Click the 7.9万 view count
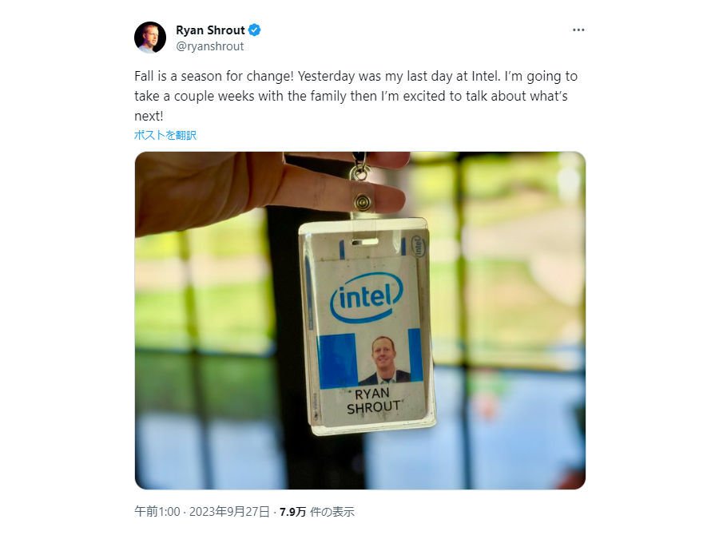Image resolution: width=719 pixels, height=539 pixels. (x=292, y=512)
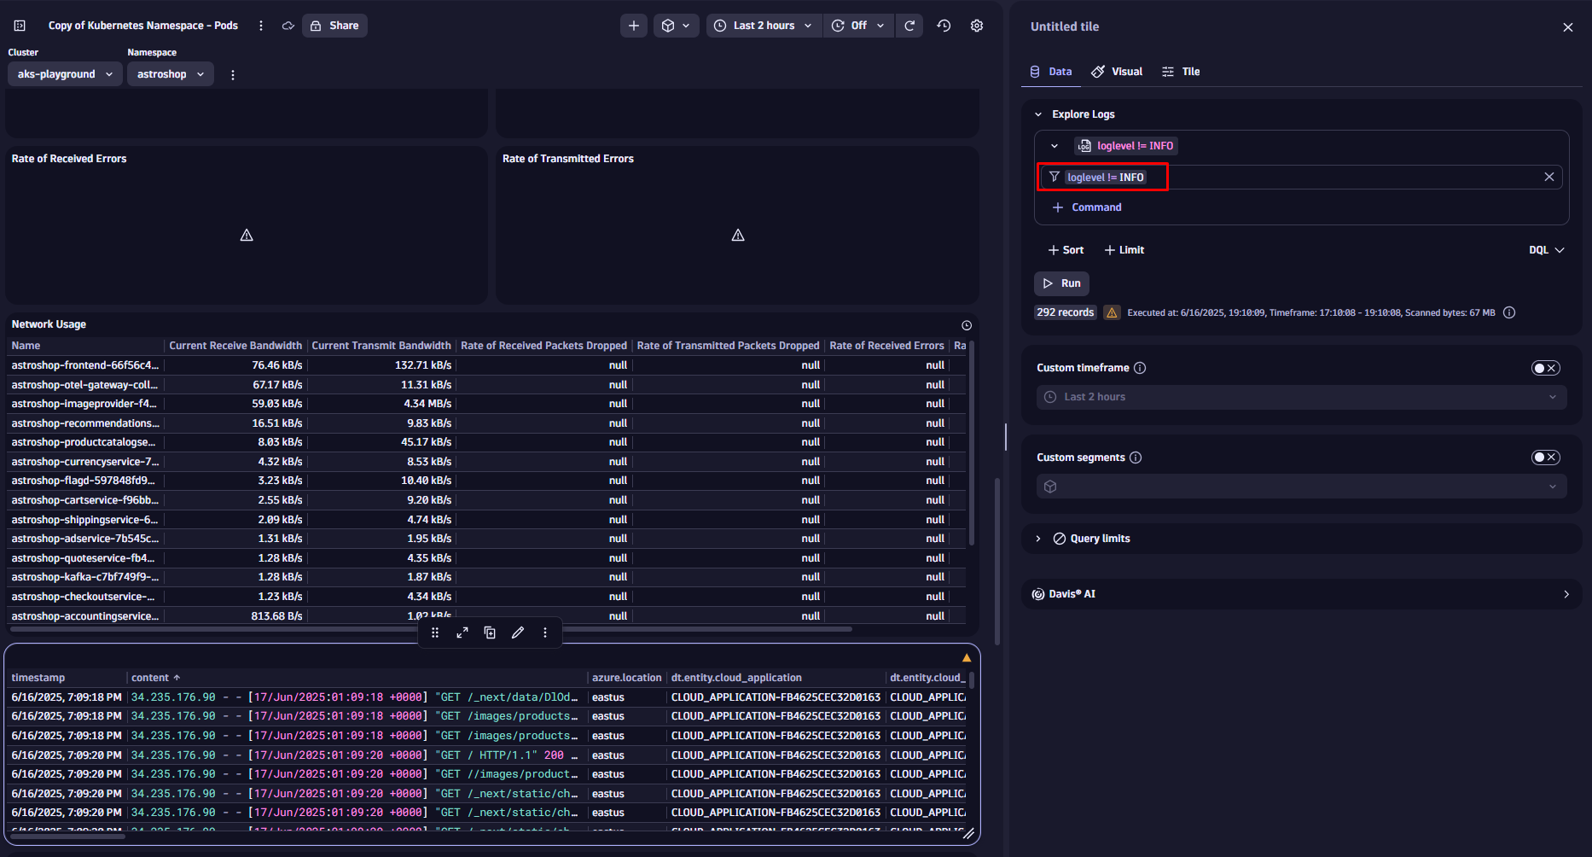Open the Last 2 hours timeframe dropdown
1592x857 pixels.
[763, 25]
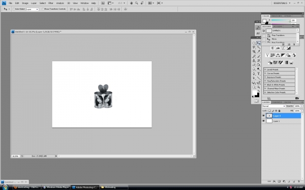Select the Type tool in toolbox
Viewport: 305px width, 190px height.
pyautogui.click(x=259, y=73)
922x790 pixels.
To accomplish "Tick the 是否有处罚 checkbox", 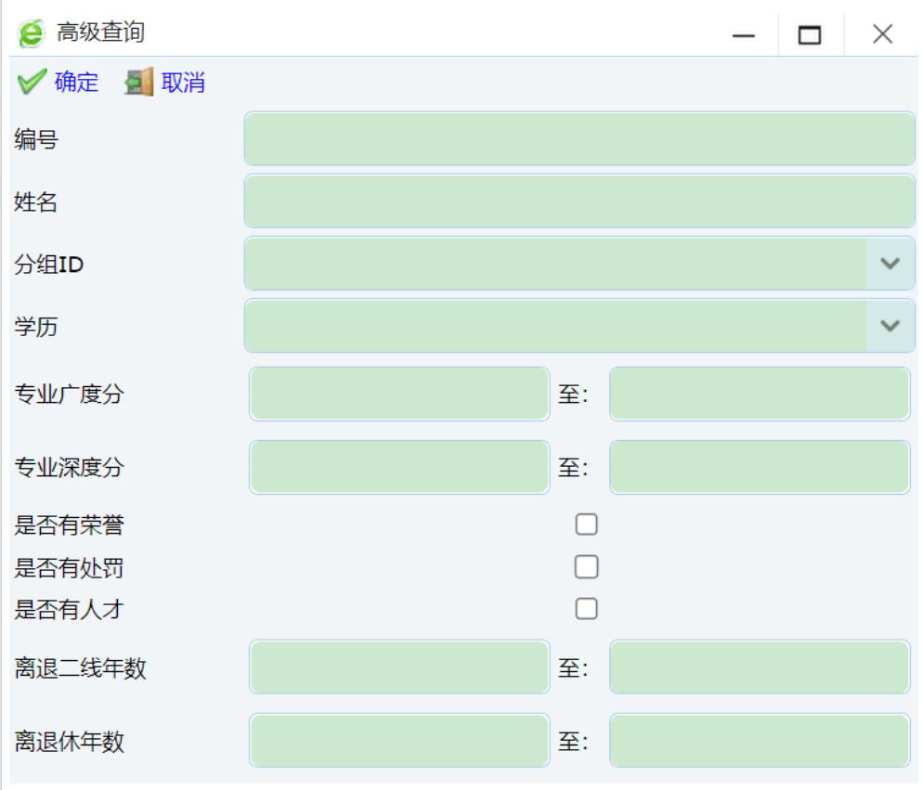I will tap(586, 567).
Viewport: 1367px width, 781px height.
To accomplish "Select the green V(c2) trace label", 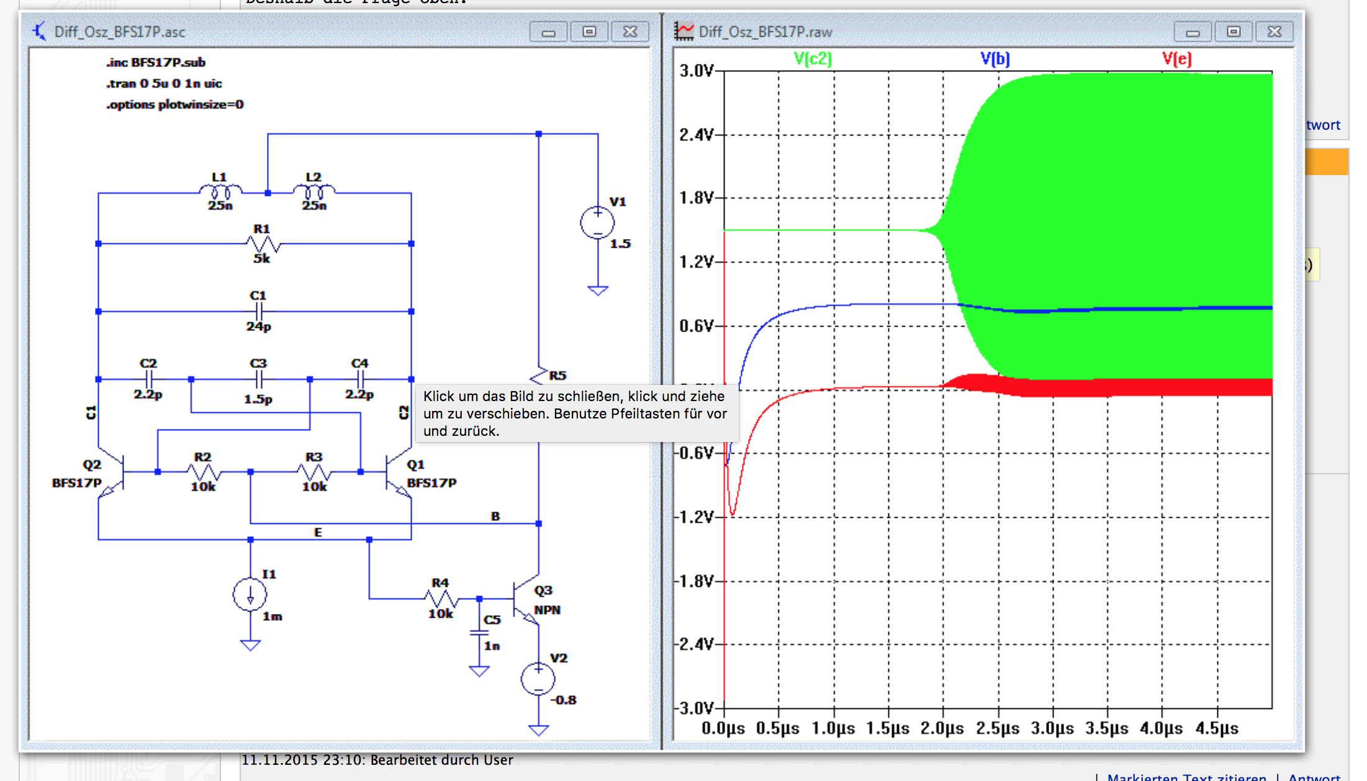I will click(x=812, y=59).
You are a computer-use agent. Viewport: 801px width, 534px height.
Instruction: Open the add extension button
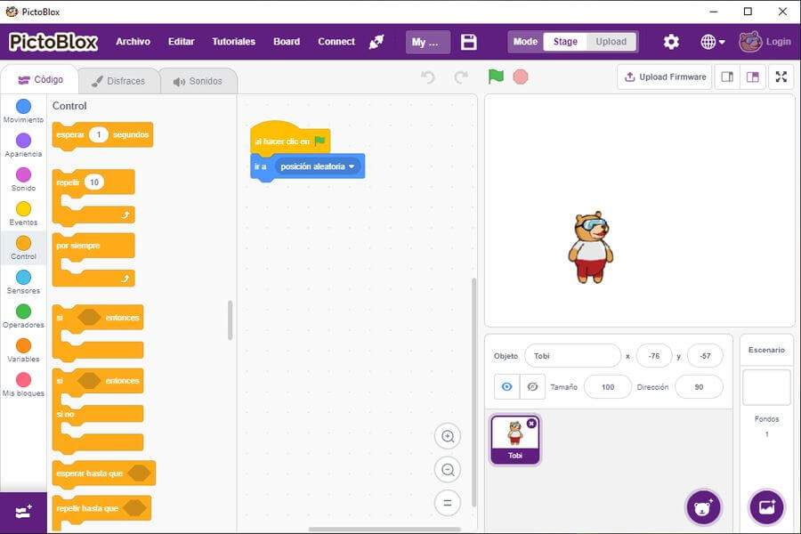[x=23, y=512]
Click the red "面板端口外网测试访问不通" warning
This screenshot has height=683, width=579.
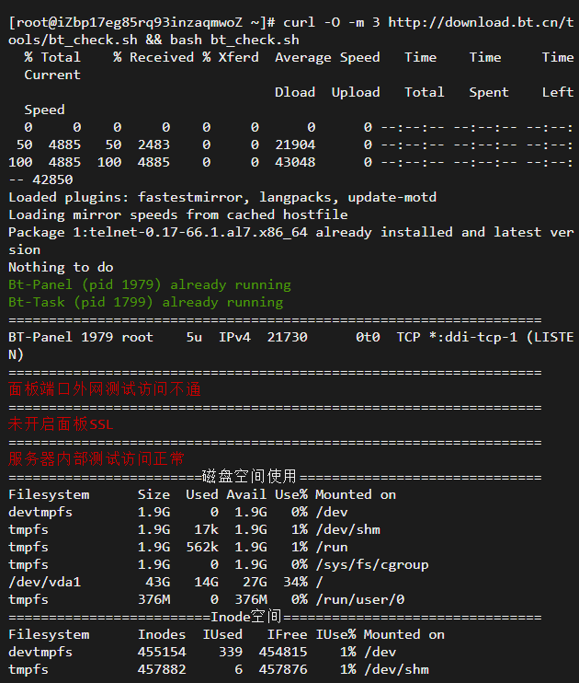(105, 389)
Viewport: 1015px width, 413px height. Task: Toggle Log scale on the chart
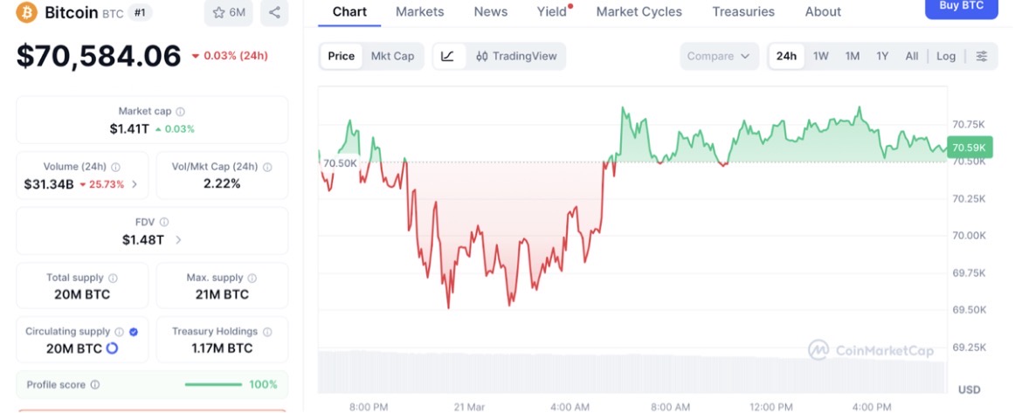(x=946, y=56)
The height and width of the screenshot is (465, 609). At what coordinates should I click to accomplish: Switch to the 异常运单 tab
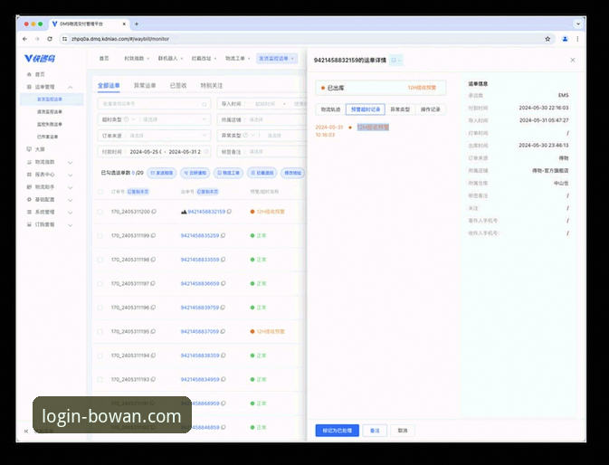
════
-- What is asked --
Rescale the lines from the one containing "You are a computer-use" through the end of the material, inclusive. Write them all out again, requests included, multiply every coordinate in the answers by 2.3 and round to whole numbers with halves going up, and leave the pictures out.

-- Task response --
You are a computer-use agent. Viewport: 801px width, 534px height.
Instruction: Open the add extension button
[x=53, y=1178]
Click the red "面板端口外网测试访问不通" warning
This screenshot has height=683, width=579.
(242, 895)
Viewport: 1015px width, 413px height. Task: Toggle Log scale on the chart
(x=2176, y=129)
The height and width of the screenshot is (465, 609). At what coordinates should I click to accomplish: Switch to the 异常运单 tab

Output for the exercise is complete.